The only option is class struggle

In March 2013, Richard Trumka, President of the AFL-CIO, spoke at a conference held in Chicago. His remarks were on the plight of working people in the USA and the continued inability of the labor movement to gain new members and reverse its downward trend.

In preparation for the AFL-CIO convention in September 2013, the top leadership has issued a call for a discussion on what they have termed, “new models and new ways to gain representation and represent workers.” Trumka detailed some of the major problems facing unions and working people which included a declining membership, reduced retirement security, and an increase in income inequality.

He stated that unions need to tell a story that they are not the problem, but the solution to the problems facing all working people and the labor movement remains the largest force for progressive change in America. Fair enough but is this anything new? How should communists and others on the left respond to this “call” for new ways and new ideas?
First, the economic conditions for the vast majority of working people continue to deteriorate. Big business, with support in both major political parties continues its one sided class war of austerity and brazenly moves on all fronts to destroy all of labor’s gains.

Yet the top leaders of the AFL-CIO are either unable or unwilling to mount any serious alternative program that publicly challenges this assault. The first and foremost discussion Brother Trumka needs to hear is an honest debate in all union locals about what labor stands for and how it will fight to achieve its goals.

Labor’s problems go much deeper than a shallow debate that focuses on labor’s organizational forms and technical discussions of rearranging union bodies through mergers and consolidations.
A critical evaluation of Labor’s overall mission and how to fight the corporate/political onslaught is what’s desperately needed. The current situation provides an opportunity for Communists and honest forces on the left to revitalize the labor movement through class struggle trade unionism. Left formations around concrete issues and demands should be on the agenda for honest forces in the labor movement.

Our role is to move an agenda with concrete proposals in all levels of the labor movement that challenges the prerogatives of capital and mobilizes an action plan for its implementation. Will labor mobilize its ranks and begin to lead a mass movement against concessions in the workplaces and austerity for the working class? Is one of the “new ideas” putting resources into a labor-led coalition and in the streets to save Social Security/ Medicare?

What about fighting for a mass jobs program that rebuilds the nation’s crumbling infrastructure at union wages?

Or mobilizing the working poor around a campaign to raise the minimum wage?

Or mounting a campaign to win a six-hour day, which would create millions of jobs?
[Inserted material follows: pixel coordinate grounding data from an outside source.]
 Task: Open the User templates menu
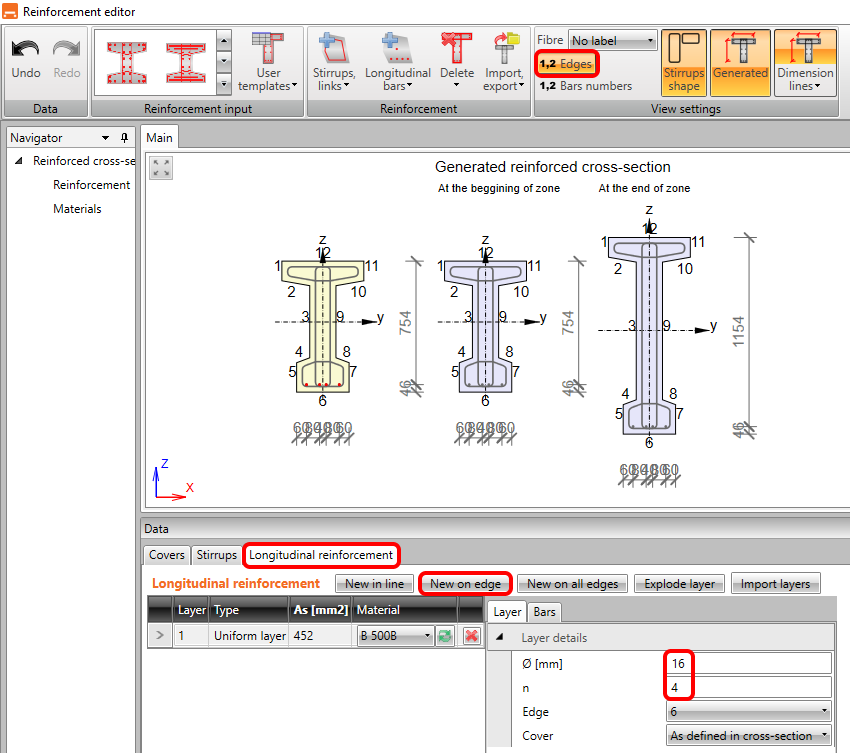pos(268,62)
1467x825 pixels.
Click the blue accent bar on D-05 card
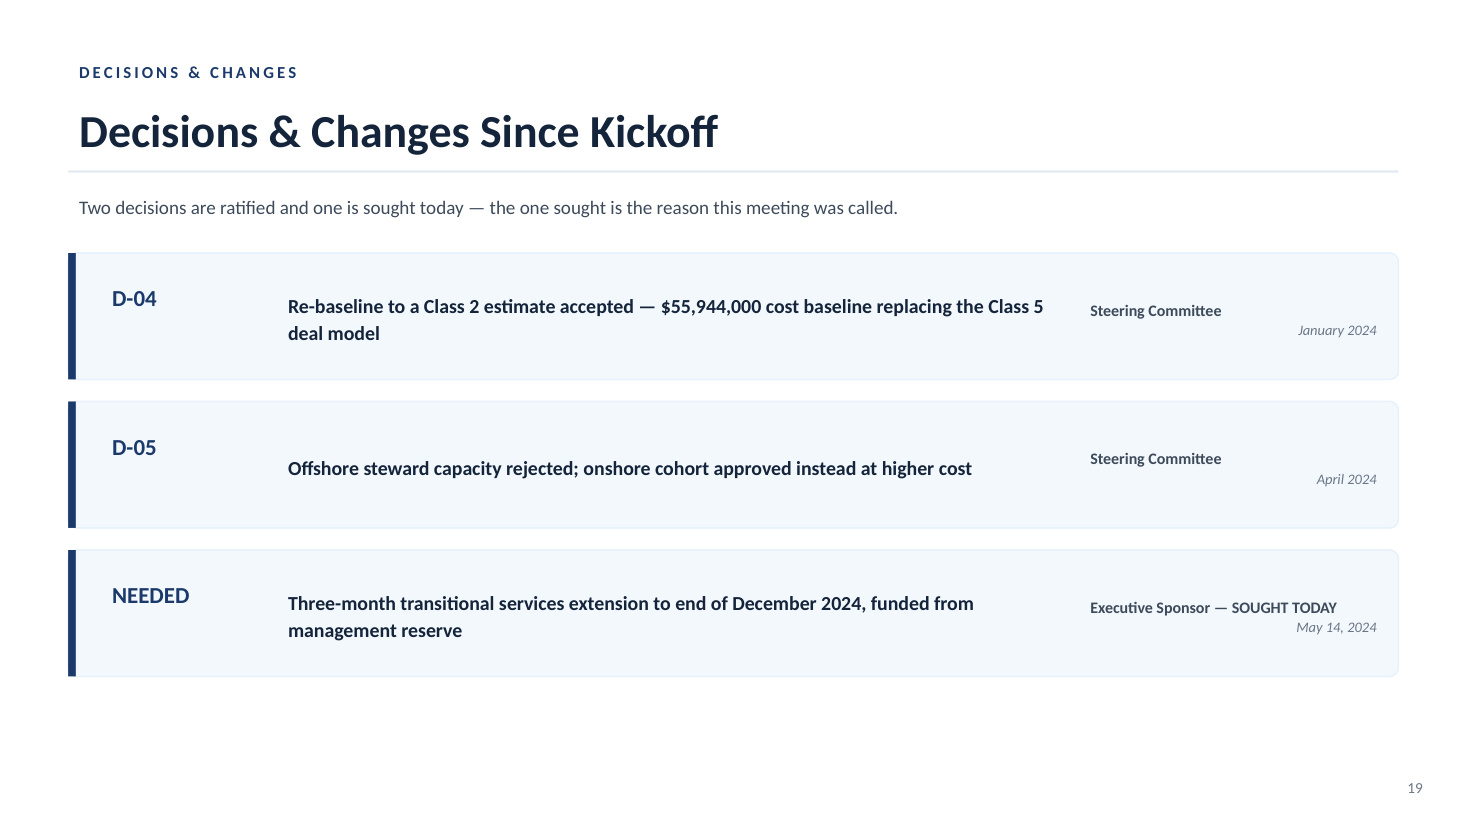tap(72, 465)
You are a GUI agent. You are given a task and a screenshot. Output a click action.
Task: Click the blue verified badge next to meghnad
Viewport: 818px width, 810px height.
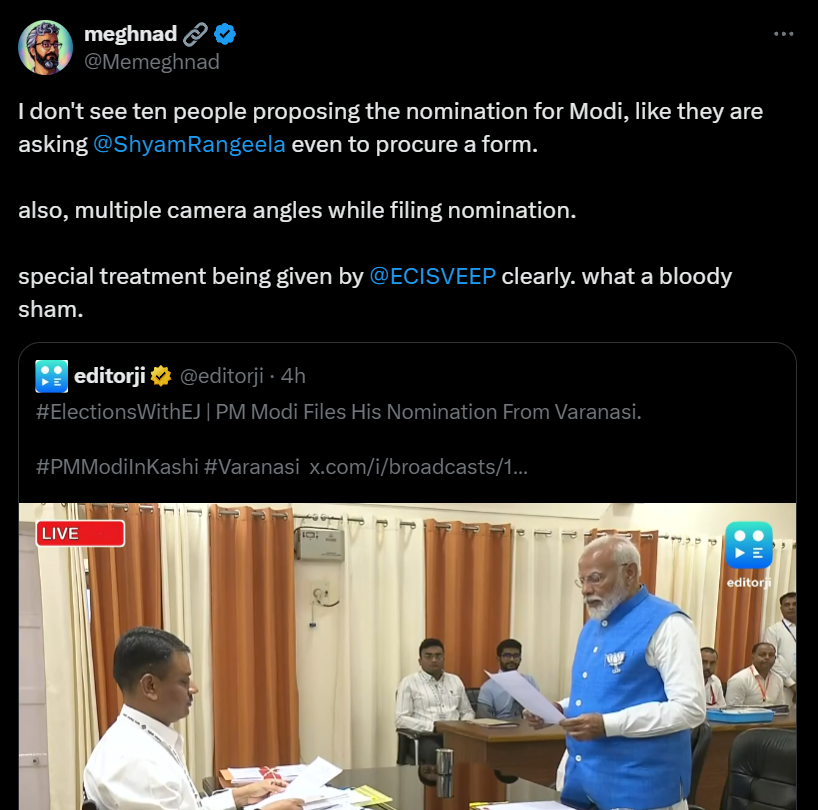click(x=225, y=34)
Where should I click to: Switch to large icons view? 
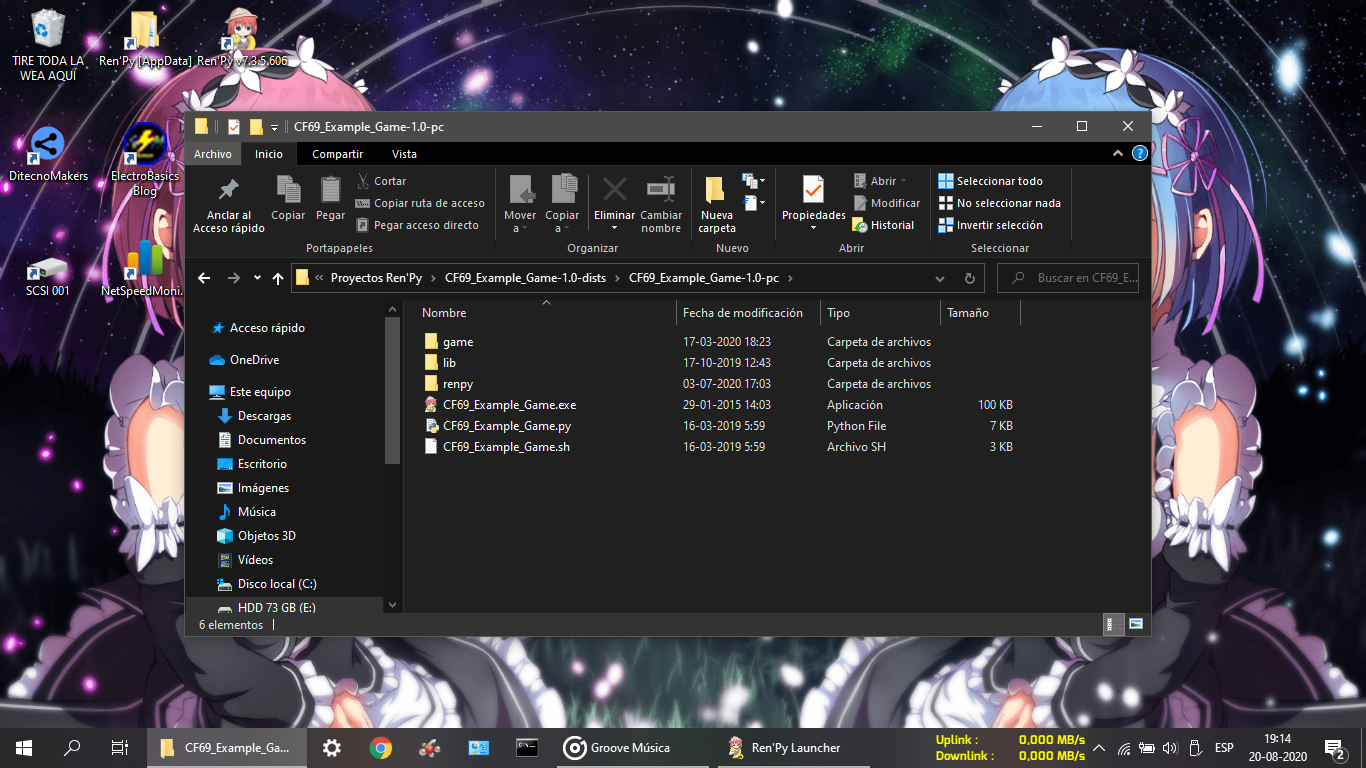(x=1136, y=624)
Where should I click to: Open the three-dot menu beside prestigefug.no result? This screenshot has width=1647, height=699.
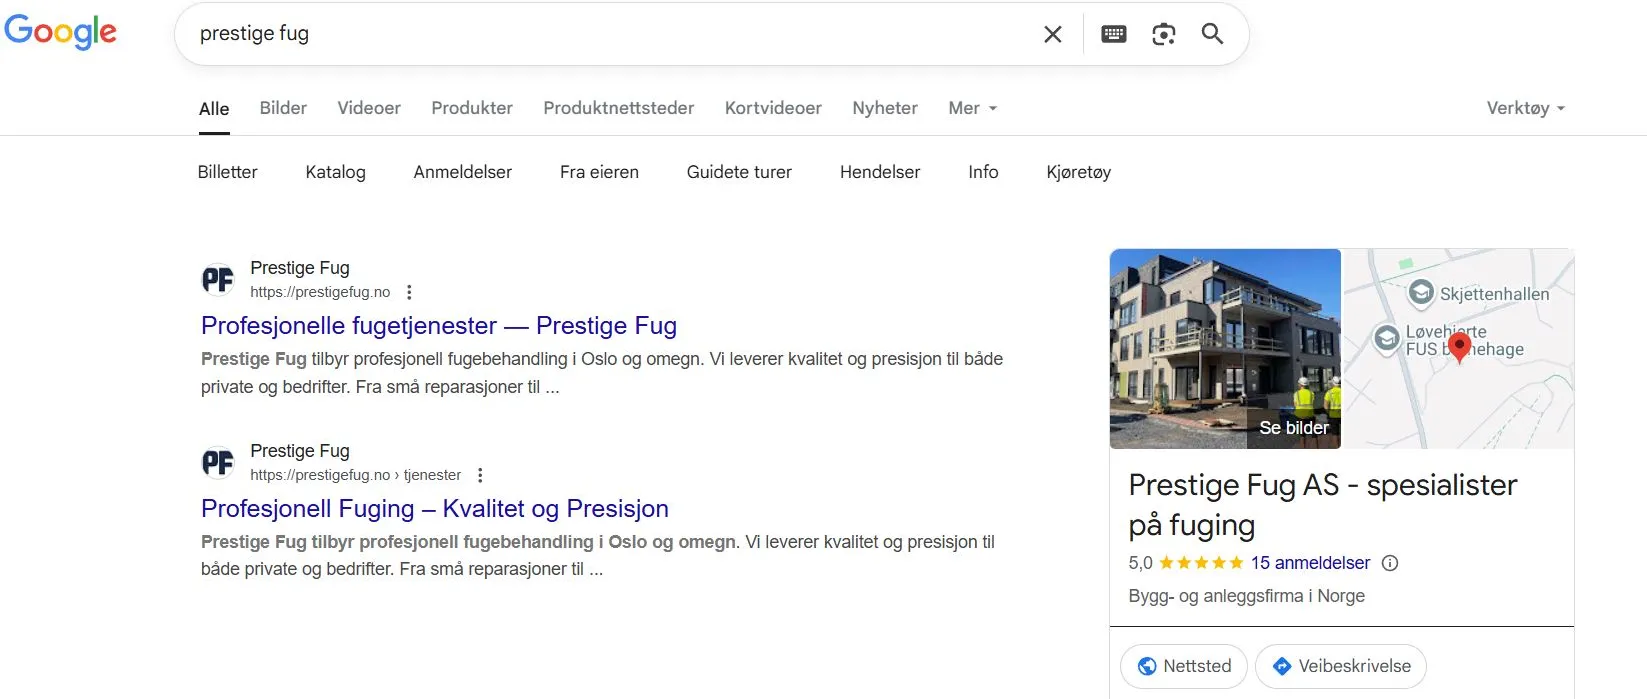(409, 292)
Why not a debate on the destruction of civil liberties, its impact on labor and the need to cut the war economy?

Single payer healthcare could be a magnet that gives labor another opportunity to unite union members and the general public.

Both major parties worship at the altar of big money and have adopted austerity for working people and corporate coddling as their main political plan. Will labor offer an independent challenge to this morally bankrupt and rotted political system? These and many other crucial issues need to be addressed by an independent labor movement that mobilizes and advocates for all.

The example of the visceral anger and readiness of sizable sections of the rank and file labor to fight and mobilize during the recent battle in Wisconsin is a good example of energy that can be replicated throughout the country.

Other examples abound. The possibilities for moving to higher levels of struggle must be nurtured in local unions, workplaces, and wherever workers gather. A conscious class-struggle presence in the rank and file is necessary to channel this anger and energy to move forward. The constant attacks against labor by business and the corporate media can lead to confusion, cynicism, disillusionment, and hopelessness.

At this particular juncture, the lack of a progressive ideology has disabled and disoriented the union movement. The current top leadership is not capable of mounting the necessary fight back in the workplace, communities, and political arena. It’s simply not in their DNA.

Their reliance on labor-management partnerships and obedience to the Democrats as a political strategy has confused and disarmed workers. It constitutes the fundamental weakness of the labor movement today. Labor cannot win the hearts and minds of its own members or the general public if it appears as special interest group whose leaders just want to maintain a dues income for a section of top bureaucrats.

The current attacks on working people call out for a radical alternative response that breaks with passivity and pursues independent action in the interests of workers and the public in general.

Only a shift toward class struggle unionism can begin to offer the necessary strategy and tactics that will challenge capitals plundering. Because most of the top leaders have bought into class-collaboration trade unionism and are sorely deficient in principles, standards or ideology, the struggle to interject a militant program will be viewed with skepticism and even ridicule by many at the highest levels in labor.

However, it is only by having a conscious foundation built at the lower levels will a real movement take hold and prosper. We must be convinced of this. It represents the hope of the future for working people. Working people are getting a raw deal.

Let us give conscious political direction to the latent anger and energy now permeating our land and give it an organized voice in our unions and communities.

Let’s use the call for “new ideas” as an opportunity to rebuild labor on popular independent foundation that that galvanizes working people in the workplaces, streets and at the polls. Labor has still has the capacity to step up and provide this new alternative direction.

Let us work to make it a reality.

May 24, 2013

E. J. Dewey is a labor and political activist with over 35 years of experience in the labor and political arenas. He served 15 years as a central labor council president.